Christophe Guilluy : Les élites sont obnubilées par les métropoles


Pour Christophe Guilluy, géographe et auteur de « fractures françaises » (2011), présenté par la revue La Gazette des Communes du 6 janvier 2014 comme un « consultant très prisé », « les élites sont obnubilées par les métropoles ». C’est le titre de l’entretien - événement que la revue publie cette semaine (p.8-9). Pour lui, la nouvelle géographie sociale du pays rend inévitable la montée des antagonismes entre les métropoles « mondialisées » et la France des « invisibles ».

Extraits :

Que retenir du projet de loi d’affirmation des métropoles, définitivement  adopté le 19 décembre par le Parlement ?

Cette priorité est tout sauf une surprise. Cela fait trente ans que les élites et la technostructure, obnubilées par la question économique, organisent la France autour de ces métropoles.
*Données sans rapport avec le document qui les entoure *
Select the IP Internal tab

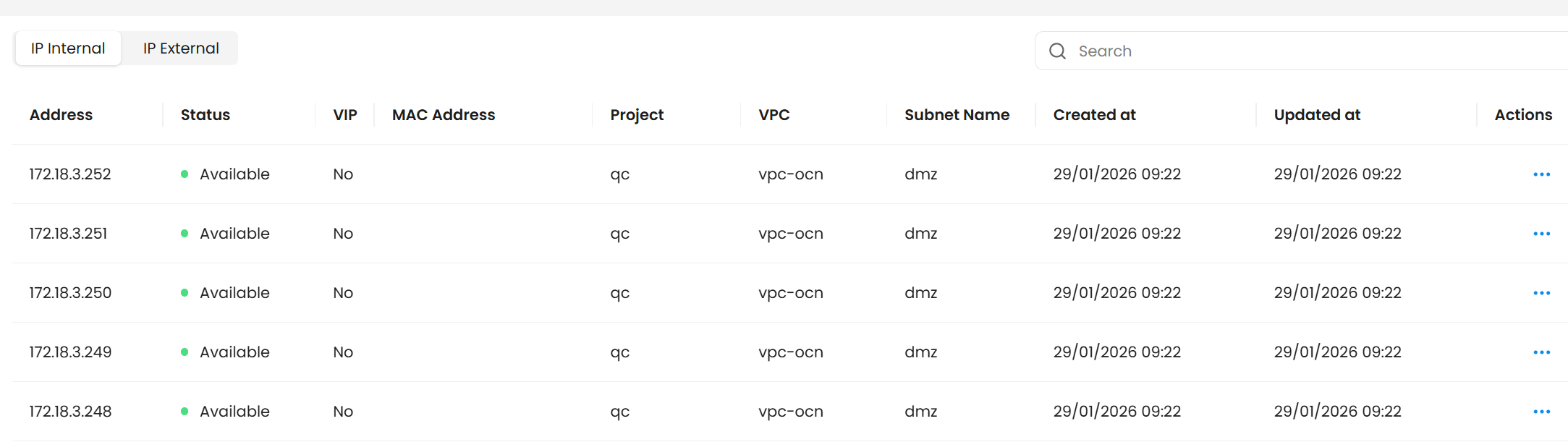(x=68, y=48)
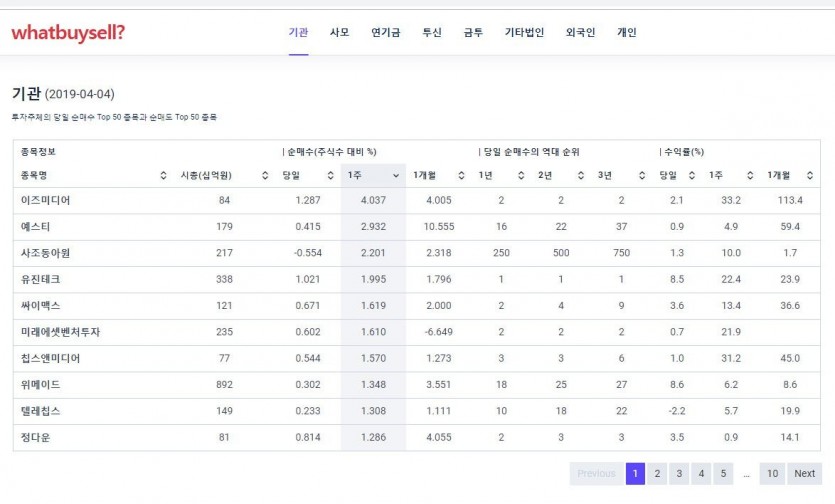Click sort arrows for 수익률 1개월 column

810,176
Le texte du gouvernement Ayrault met simplement en forme cette vision sur les plans politiques et institutionnel.

Pourquoi cette conception favorise-t-elle ce que vous appelez les « fractures françaises » ?

Parce que, malgré leur poids démographique, ouvriers et employés ne vivent plus dans ces territoires où l’essentiel des richesses est produit. Alors que jusque dans les années 70, le marché industriel créait les conditions de leur présence en ville, la tertiarisation des métropoles implique, aujourd’hui, leur bannissement et leur remplacement par des cadres et des populations immigrées. Le modèle métropolitain ne fait donc pas société. Il délaisse toute une France périphérique, où l’on retrouve désormais les actifs et les retraités les plus précaires.


La péréquation ne permet-elle pas, justement, d’unir ces deux France ?

La France périphérique a accueilli énormément de catégories modestes, voire précaires, exclues des grandes villes. Pourtant la technostructure continue de prédire sa désertification. L’Etat campe, là, sur sa logique de fermeture des services publics.

Les collectivités ne peuvent-elles pas servir d’amortisseurs ?

Elles le pouvaient jusqu’à ce que cette France des plans sociaux soit confrontée à la raréfaction de l’argent public. L’envolée des prix du foncier empêche tout retour en ville des chômeurs, intérimaires, ouvriers, employés, petits paysans, entrepreneurs indépendants et retraités de ces territoires.

Existe-t-il une alternative crédible au modèle métropolitain ?

Il semble désormais qu’il n’y aura pas de Grand Soir (disparition des communes dans l’intercommunalité ou suppression des départements au profit des régions). Mais si les élus locaux de la France périphérique souhaitent éviter une réforme territoriale imposée par le haut, ils doivent accepter la notion de conflit et se place dans une logique d’affrontement politique, afin de proposer un contre-modèle.

Cela peut-il avoir un impact sur les clivages traditionnels ?

Une nouvelle carte politique est en train de se dessiner autour de cette fracture entre France métropolitaine et France périphérique, selon la logique ouverture-fermeture. Les grande métropoles sont l’apanage de la gauche « sociétale » ( le PS et Europe Ecologie-Les Verts), voir de la droite centriste, tandis que la contestation grandit au fur et à mesure que l’on s’écarte de ces espaces centraux, et cela en Rhône-Alpes comme en région parisienne ou dans le Nord. Cette fracture se trouvera bientôt au cœur des partis politiques et ne relèvera plus du débat gauche-droite.